What the task asks
Output the data below exactly, without images.

Collection entries
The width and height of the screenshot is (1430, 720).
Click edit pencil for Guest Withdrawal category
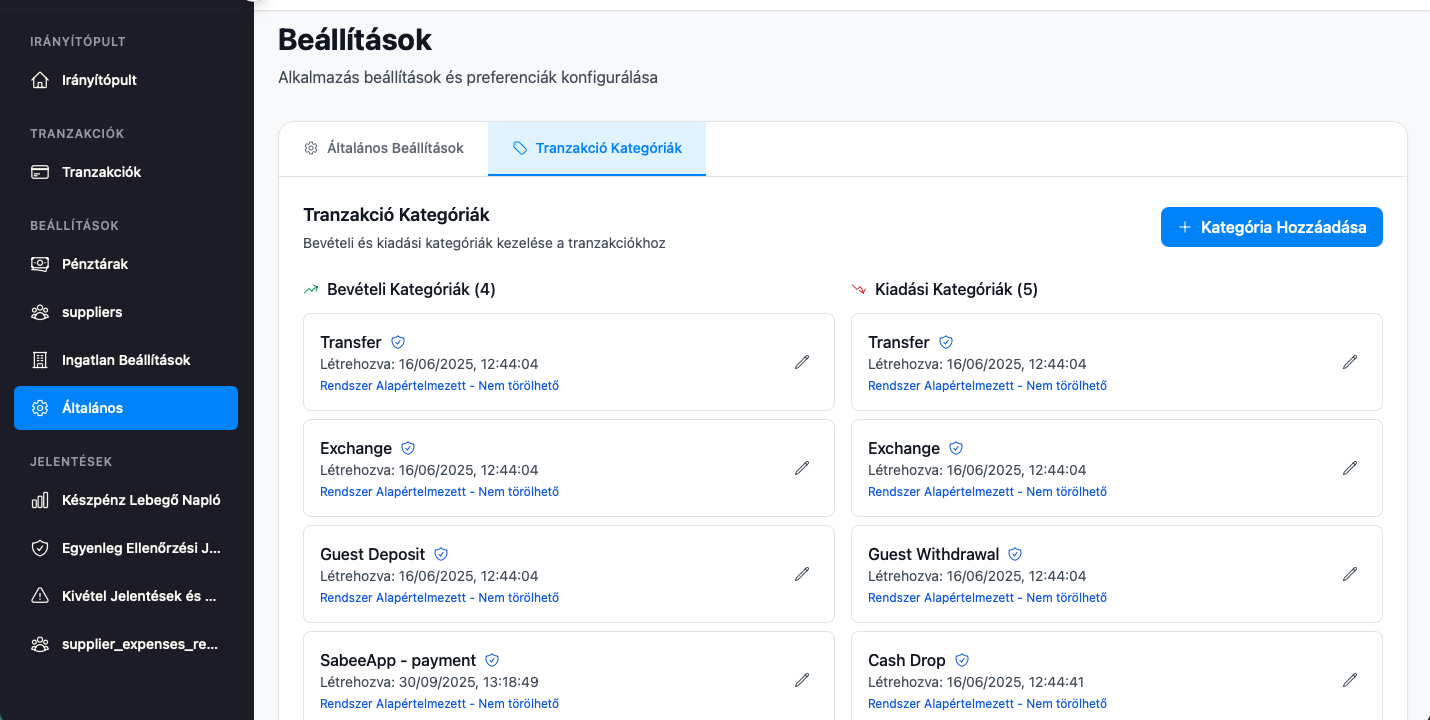(1349, 574)
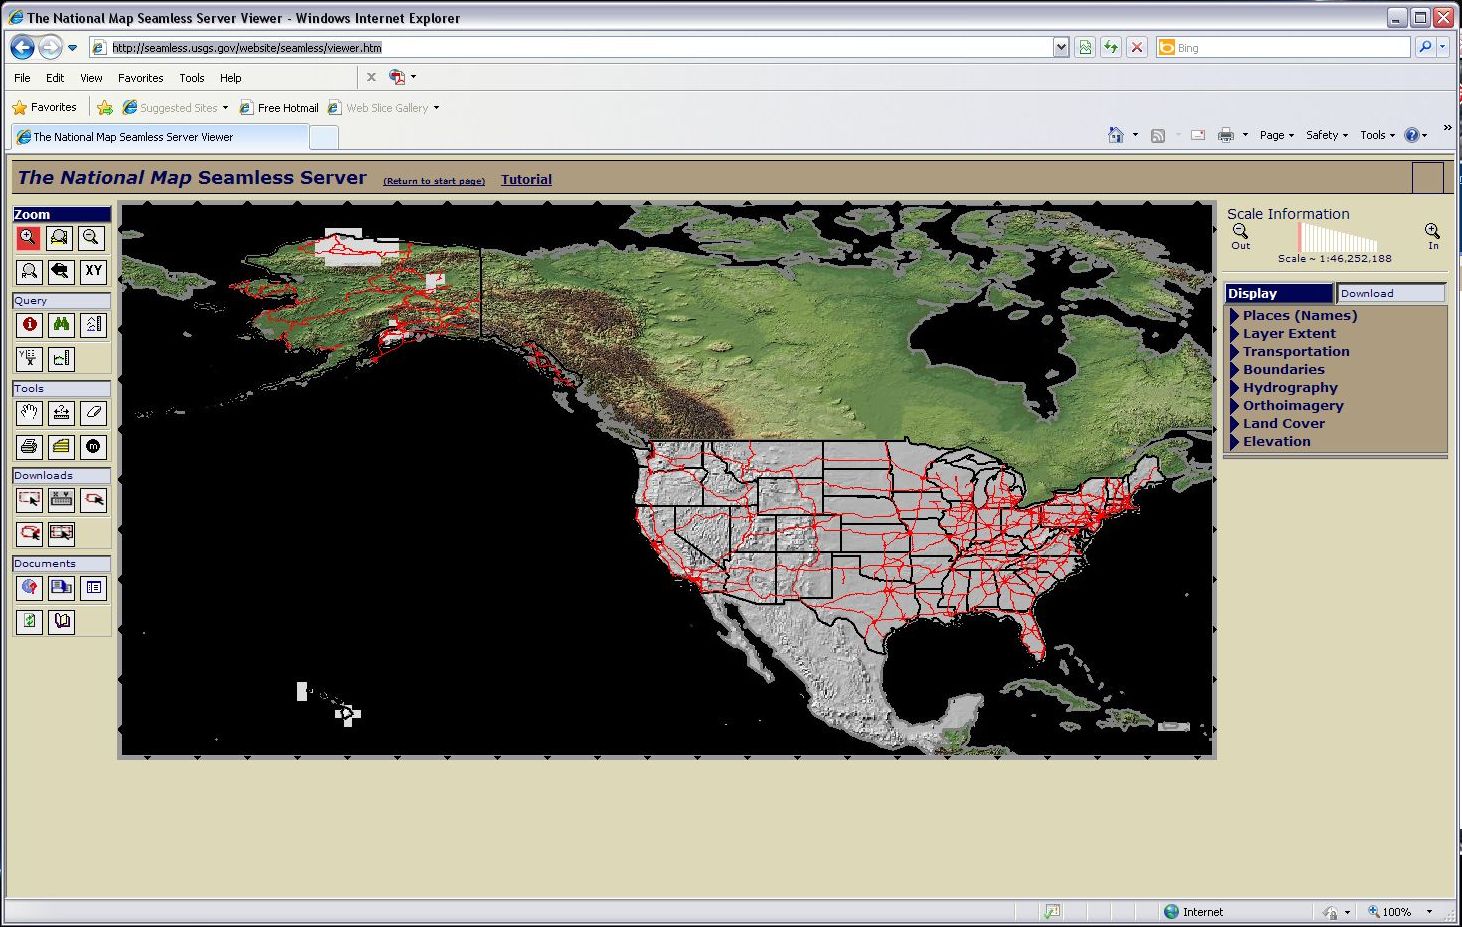Select the Identify query tool
This screenshot has width=1462, height=927.
[28, 324]
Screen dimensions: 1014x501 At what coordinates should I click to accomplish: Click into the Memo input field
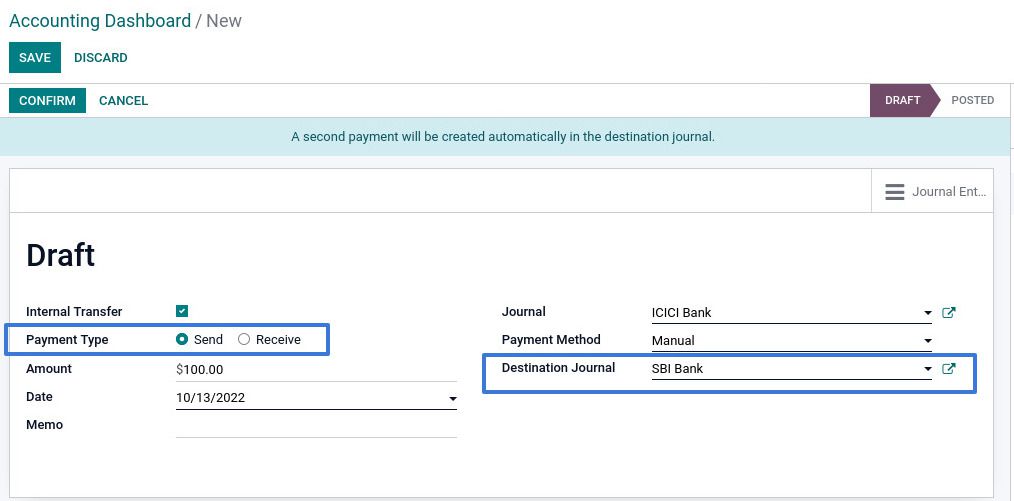(315, 426)
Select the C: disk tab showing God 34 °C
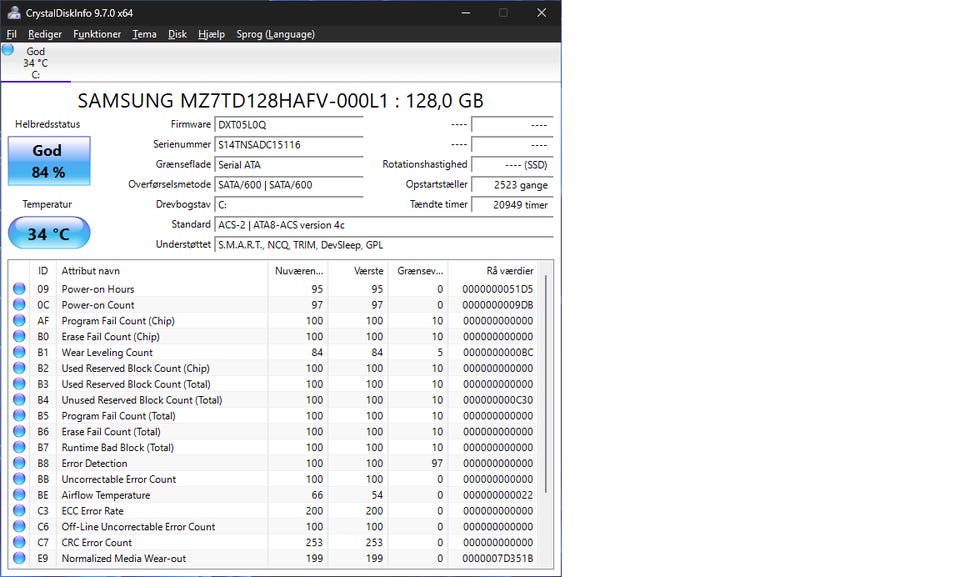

Expected answer
The width and height of the screenshot is (1430, 720).
Click edit pencil for Guest Withdrawal category
(1349, 574)
Select the Identify query tool
This screenshot has width=1462, height=927.
[28, 324]
Screen dimensions: 1014x501 At what coordinates should I click to accomplish: Click into the Memo input field
(315, 426)
Select the C: disk tab showing God 34 °C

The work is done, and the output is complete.